[begin Excerpt provided]

[RFC PATCH dpdk 2/3] graph: add deferred enqueue API for batch processing

Robin Jarry rjarry at redhat.com
Thu Feb 5 10:26:35 CET 2026

Previous message (by thread): [RFC PATCH dpdk 1/3] graph: optimize rte_node_enqueue_next to batch by edge
Next message (by thread): [RFC PATCH dpdk 3/3] node: use deferred enqueue API in process functions
Messages sorted by: [ date ] [ thread ] [ subject ] [ author ]

Add rte_node_enqueue_deferred() which tracks runs of consecutive
objects going to the same edge and flushes them efficiently in bulk.
When all objects go to the same edge (the common case), the function
uses rte_node_next_stream_move() which swaps pointers instead of
copying data.

The deferred state (run_start and last_edge) is stored in the node
fast-path cache line 1, keeping it close to other frequently accessed
node data. The last_edge is preserved across node invocations,
allowing speculation: if traffic continues to the same destination,
no action is needed until the edge changes.

[end Excerpt provided]

§ **Work instructions**
Summarize the patch description above in two sentences.

[begin Entries provided]

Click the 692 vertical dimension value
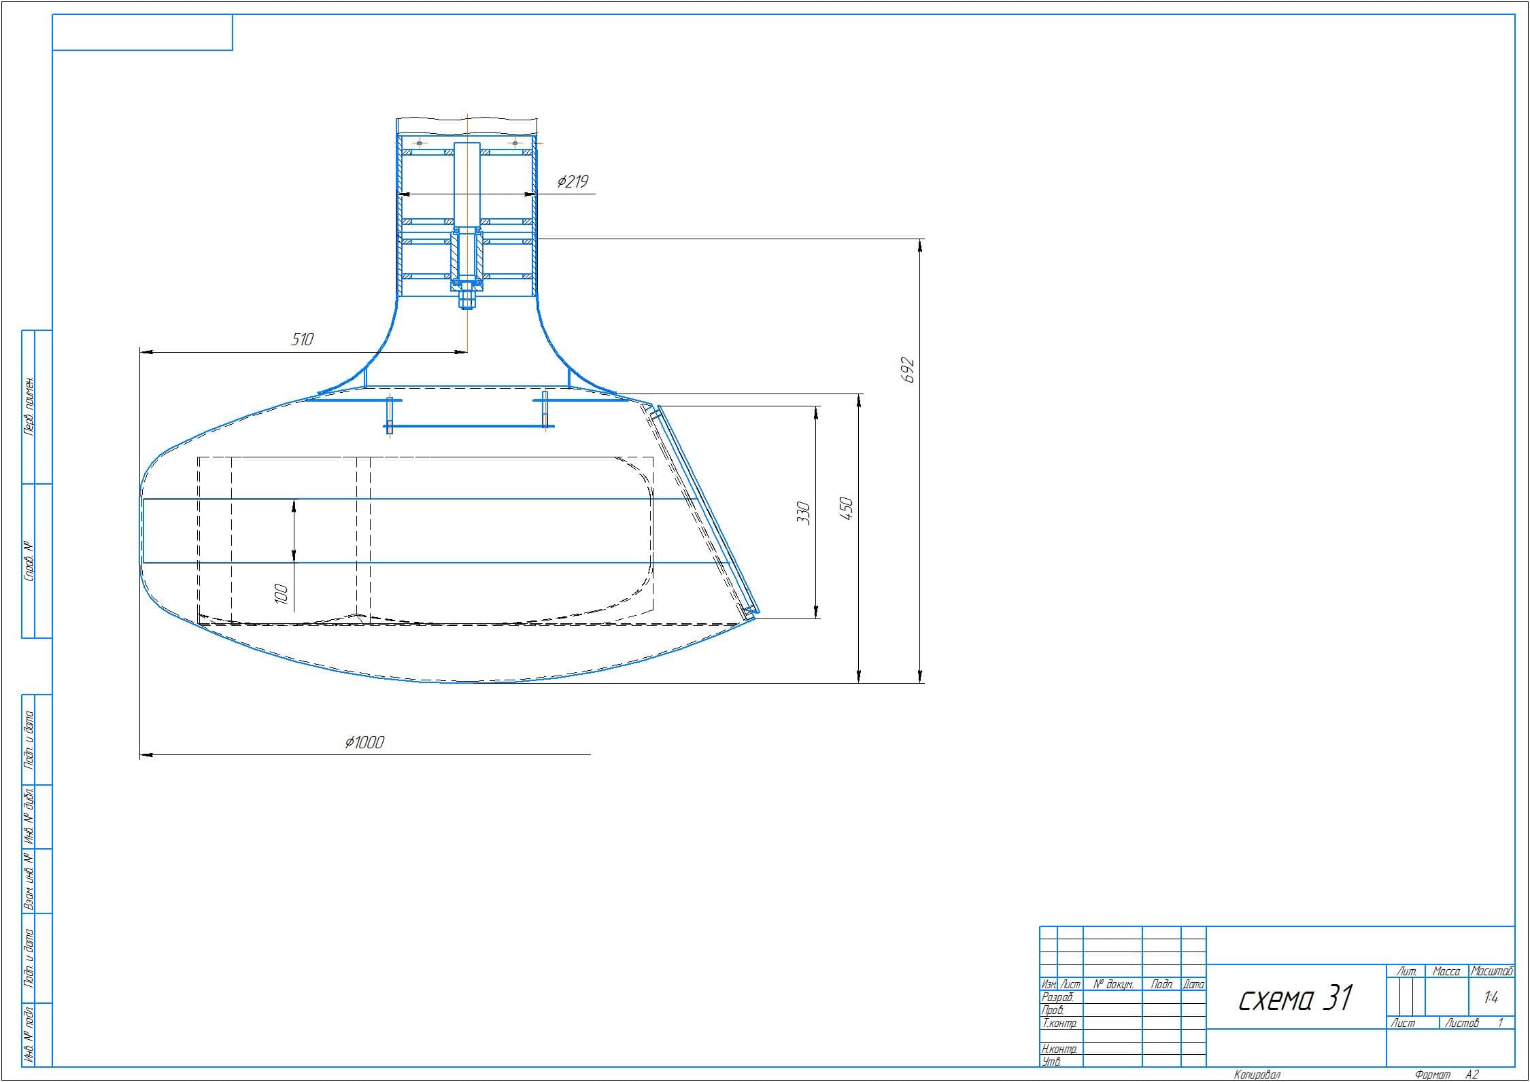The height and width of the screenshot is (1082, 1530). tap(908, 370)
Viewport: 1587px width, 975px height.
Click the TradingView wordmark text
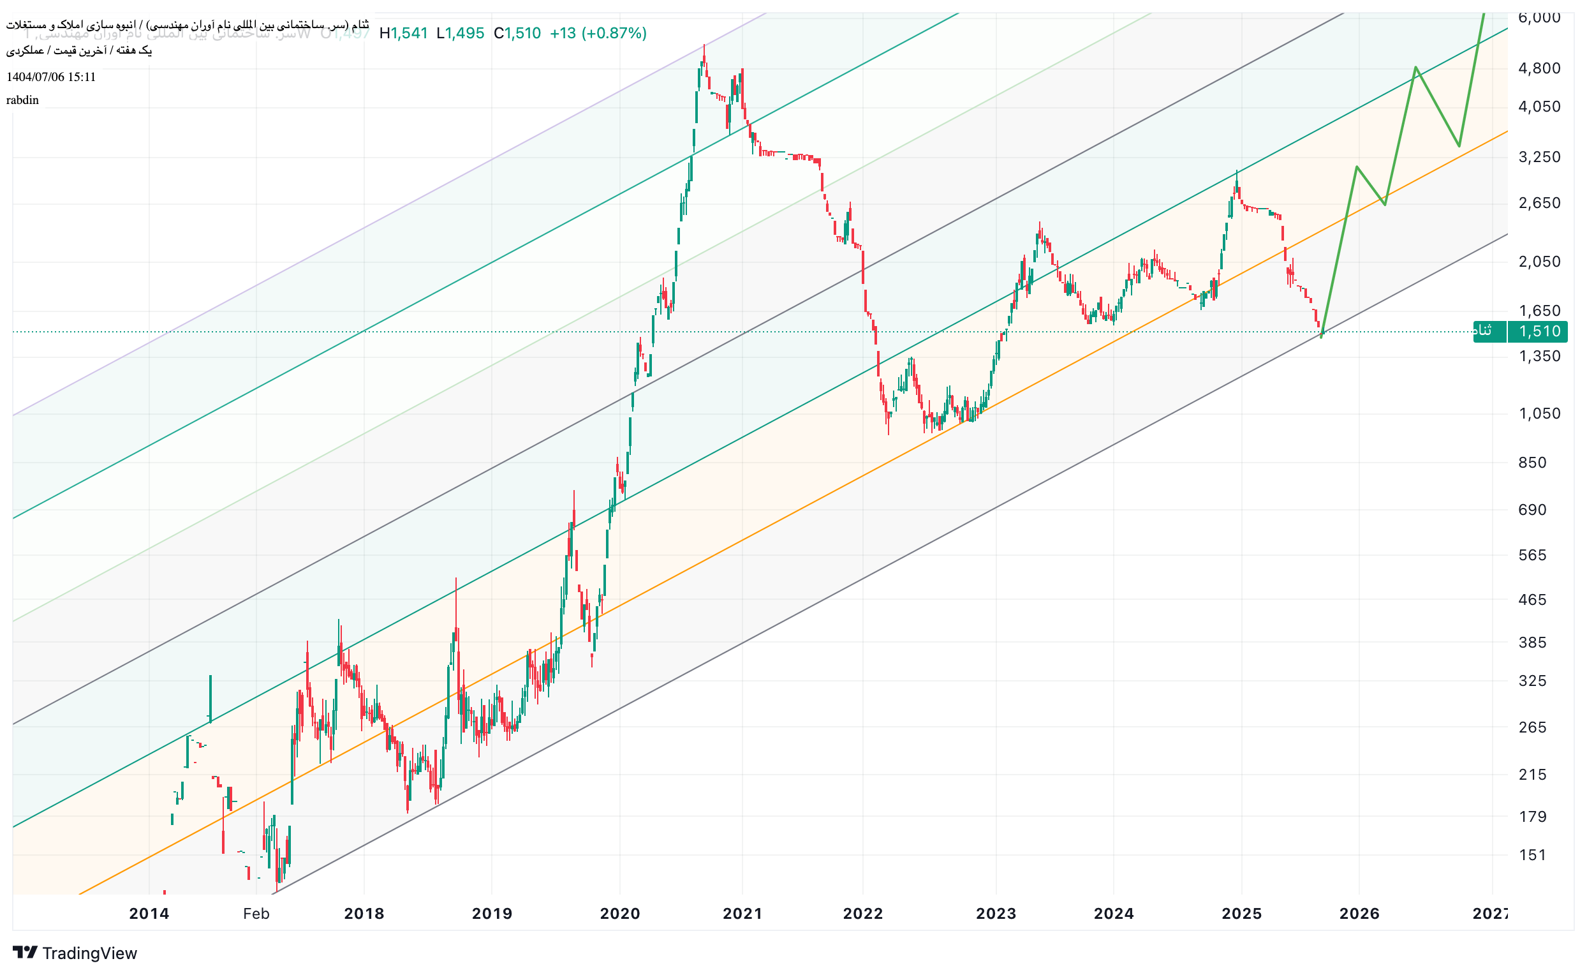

[end Entries provided]
[begin Entries provided]

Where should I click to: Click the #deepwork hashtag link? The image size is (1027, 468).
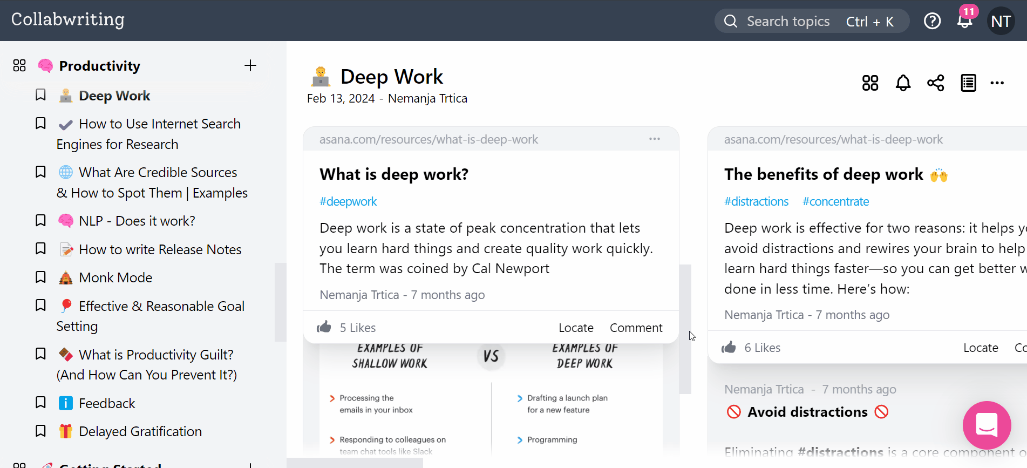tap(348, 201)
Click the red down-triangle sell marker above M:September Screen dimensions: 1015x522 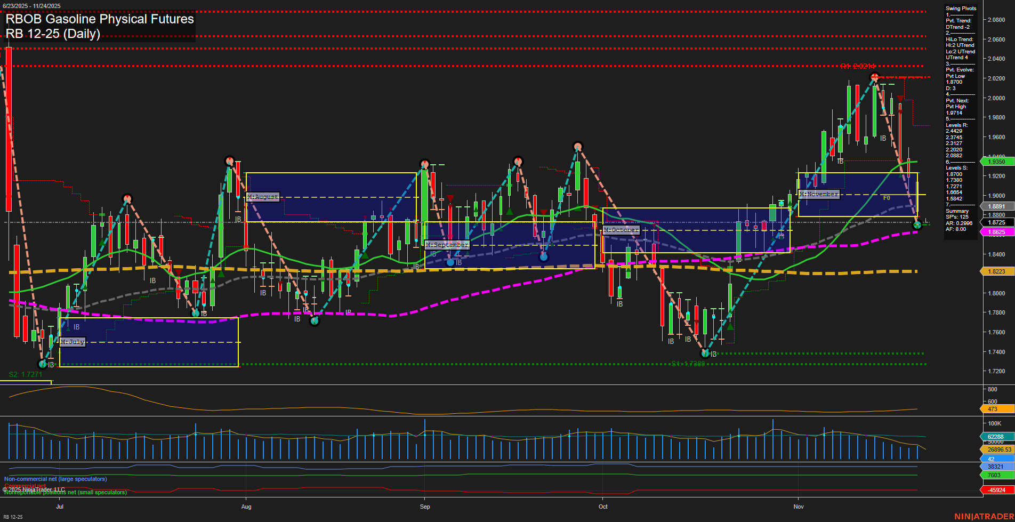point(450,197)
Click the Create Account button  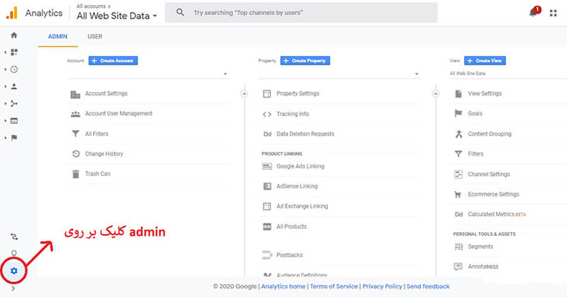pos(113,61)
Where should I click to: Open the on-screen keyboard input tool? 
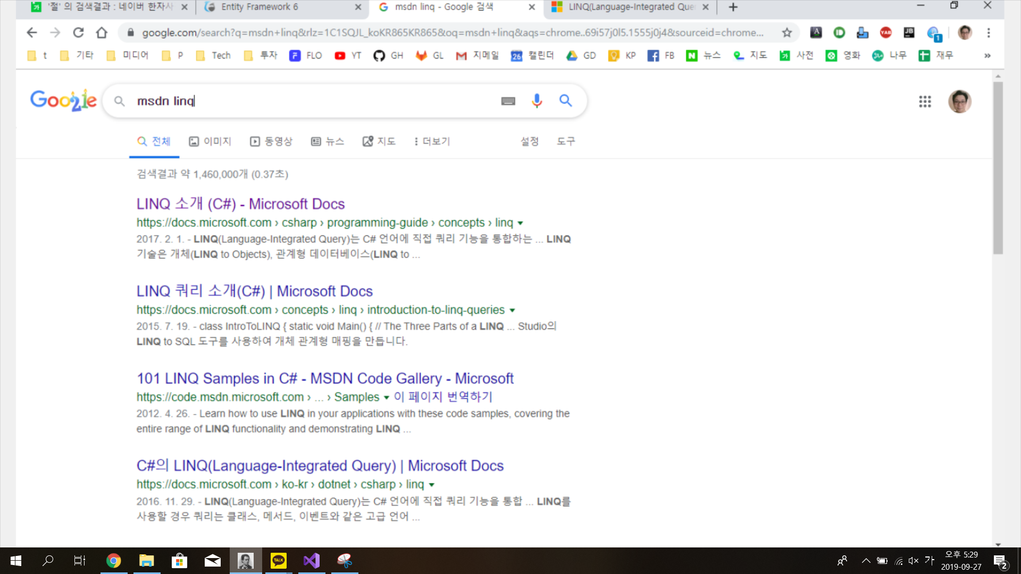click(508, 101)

[end Entries provided]

§ **Finished task**
The patch adds rte_node_enqueue_deferred(), which tracks runs of consecutive objects headed to the same edge and flushes them in bulk, swapping pointers through rte_node_next_stream_move() instead of copying data when all objects go to one edge. Its deferred state (run_start and last_edge) lives in the node fast-path cache line 1, and because last_edge is kept across node invocations, nothing needs to happen until traffic switches to a different edge.